Avec leur premier album, Saturnine, les philadeplhiens de Parius m'avaient habitué à un death technique compact, parfois même un brin grindeux. Et c'est ce qui avait justement séduit mes oreilles inexpérimentées, mais clairement assoiffées de ce genre.
Le second opus, The Eldritch Realm, toujours emprunt d'une certaine violence, ouvrait cependant les portes d'un métal plus progressif.
Avec ce troisième effort, Parius a enfoncé le clou, et la voix claire de Louis Thierry a largement pris le pas sur son growl.
C'est ainsi que les premières écoutes de The Signal Heard Throughout Space n'ont pas retenu mon attention et j'ai poursuivi mon exploration de ce groupe à travers leurs deux premiers albums et leur EP (Let There Be Light), n'accordant que très peu d'intérêt à cette sortie de 2022.

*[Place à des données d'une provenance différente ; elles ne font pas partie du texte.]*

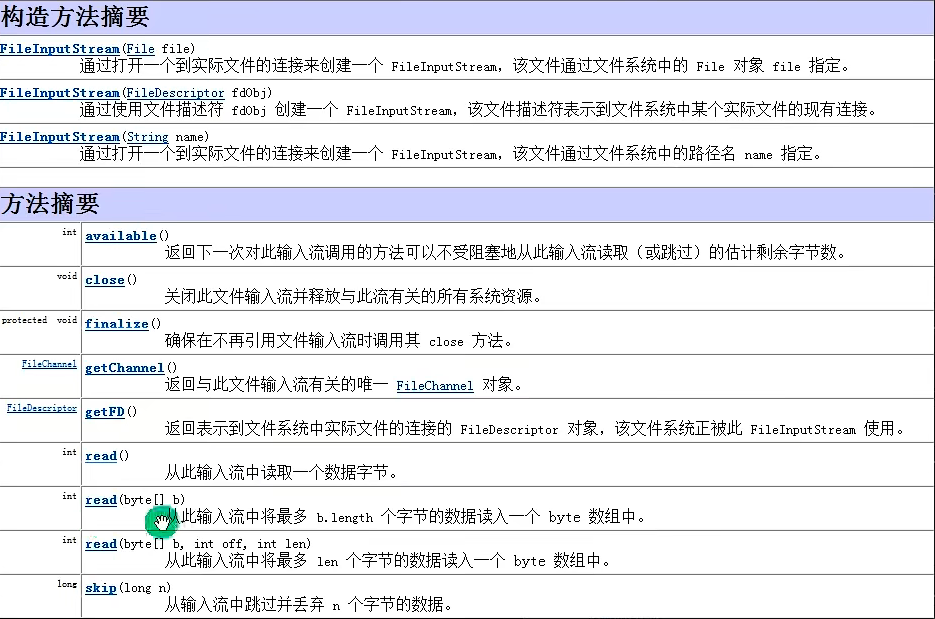This screenshot has height=619, width=935.
Task: Open the skip(long n) method documentation
Action: tap(100, 588)
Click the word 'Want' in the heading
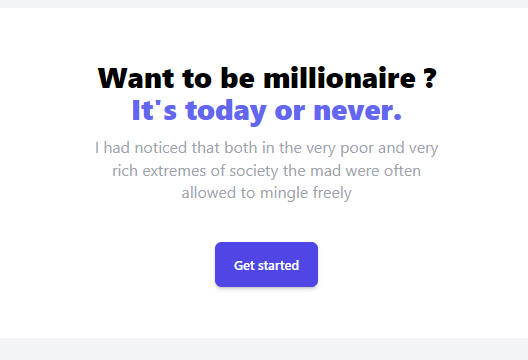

Puis le temps a finalement daigné permettre aux cinq musiciens d'imbiber mes trajets domicile-boulot de ce son résolument progressif. Une coque s'est brisée, pour un embarquement tout aussi progressif dans ce périple cosmique. Ecoute après écoute, ce recueil m'a définitivement converti à Parius, faisant de The Signal Heard Throughout Space, non seulement l'album qui m'a réconforté avec le chant clair dans la musique métal, mais aussi et surtout, à mes yeux et mes esgourdes, un de mes favoris toute musique confondue.